Pas suffisamment d'accompagnement, et d'ailleurs une des recommandations, et ça a déjà été fait, cette recommandation-là, par d'autres, c'est les comités de justice qui pourraient mieux vulgariser, dans chacun des villages, les règles, le système de justice. Comment veut-on qu'ils aient confiance dans un système de justice dont ils ne comprennent pas les règles, le mode de fonctionnement?

Alors, oui, tout ça, effectivement, se complète et se renforce d'une manière qui est négative, et c'est sur ça qu'il faut travailler, sur ces trois dimensions.

M. Croteau (Martin) : Vous y avez fait allusion tantôt, comment qualifieriez-vous le degré de sérieux qui a été accordé à cette situation par les autorités politiques et les autorités régionales de Kativik?

Mme Saint-Germain (Raymonde) : Malheureusement, un degré de prise en charge insatisfaisant. C'est une situation qui a été banalisée, et on s'est confortés dans l'explication que j'ai entendue relativement officiellement, qui est de dire : Ah! les gens du Nunavik, au fond, ils sont habitués de vivre dans des habitats surpeuplés, ils ne se plaignent pas, ce sont des gens qui sont habitués à des conditions difficiles. Et, pour moi, la Protectrice du citoyen, c'est un commentaire qui est totalement inacceptable. On ne peut pas avoir différents niveaux de services publics, des services publics à deux vitesses selon là où sont les citoyens, selon leur éloignement. Il n'y a pas de commodité administrative qui justifie le manque de respect des personnes et de leurs droits.

Alors, il y a eu une banalisation de cette situation-là, une prise en charge manifestement insuffisante, pas de leadership. Il faut un leadership dans un dossier comme celui-là, et j'espère que ce rapport, qui s'ajoute à d'autres rapports, notamment de la magistrature, va être le déclencheur de l'action et va faire en sorte que progressivement les problèmes sociaux du Nunavik vont être réglés et que le progrès social, auquel les Nunavummiuts ont toutes les raisons d'aspirer, va enfin être rendu possible.

M. Croteau (Martin) : Ça ressemble presque à un système d'apartheid que vous décrivez là.

*Segment de données*.
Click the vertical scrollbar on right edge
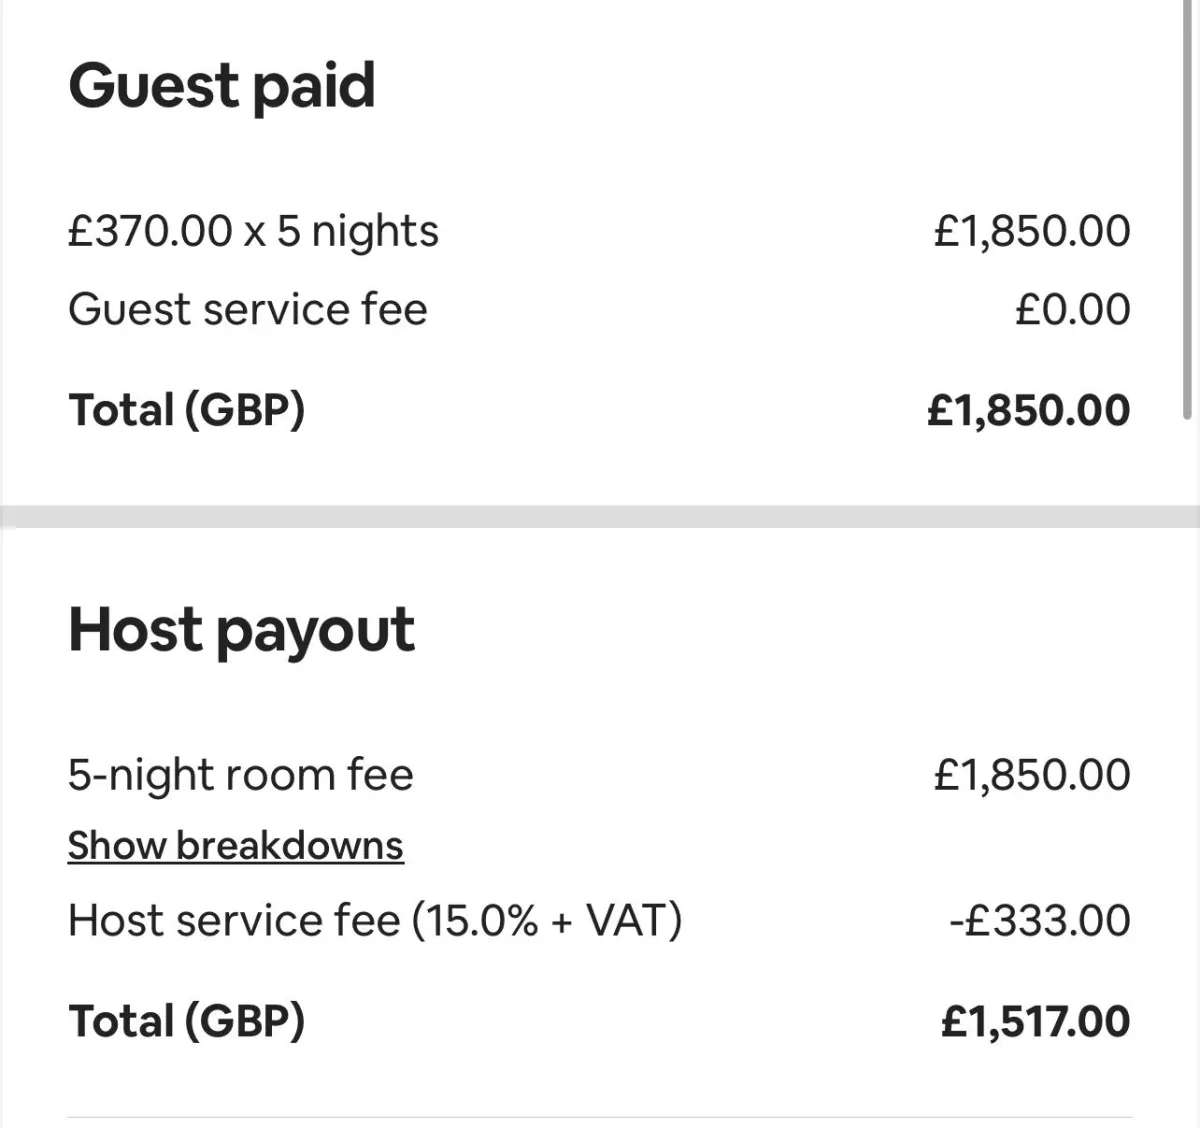 click(1187, 210)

*Objectifs*.
#1 Recopiez, dans l'extrait sur le Nunavik, tout le passage allant de « Alors, il y » jusqu'à « vous décrivez là. ».
#2 Répondez aux questions suivantes à l'aide de l'extrait sur le Nunavik.
(a) Quels comités pourraient mieux vulgariser les règles du système de justice dans chacun des villages ?
(b) Par quel adjectif Mme Saint-Germain qualifie-t-elle le degré de prise en charge de la situation ?
(c) À quel système M. Croteau compare-t-il la situation décrite ?

*En réponse*.
#1
Alors, il y a eu une banalisation de cette situation-là, une prise en charge manifestement insuffisante, pas de leadership. Il faut un leadership dans un dossier comme celui-là, et j'espère que ce rapport, qui s'ajoute à d'autres rapports, notamment de la magistrature, va être le déclencheur de l'action et va faire en sorte que progressivement les problèmes sociaux du Nunavik vont être réglés et que le progrès social, auquel les Nunavummiuts ont toutes les raisons d'aspirer, va enfin être rendu possible.

M. Croteau (Martin) : Ça ressemble presque à un système d'apartheid que vous décrivez là.

#2
(a) Les comités de justice.
(b) Insatisfaisant.
(c) À un système d'apartheid.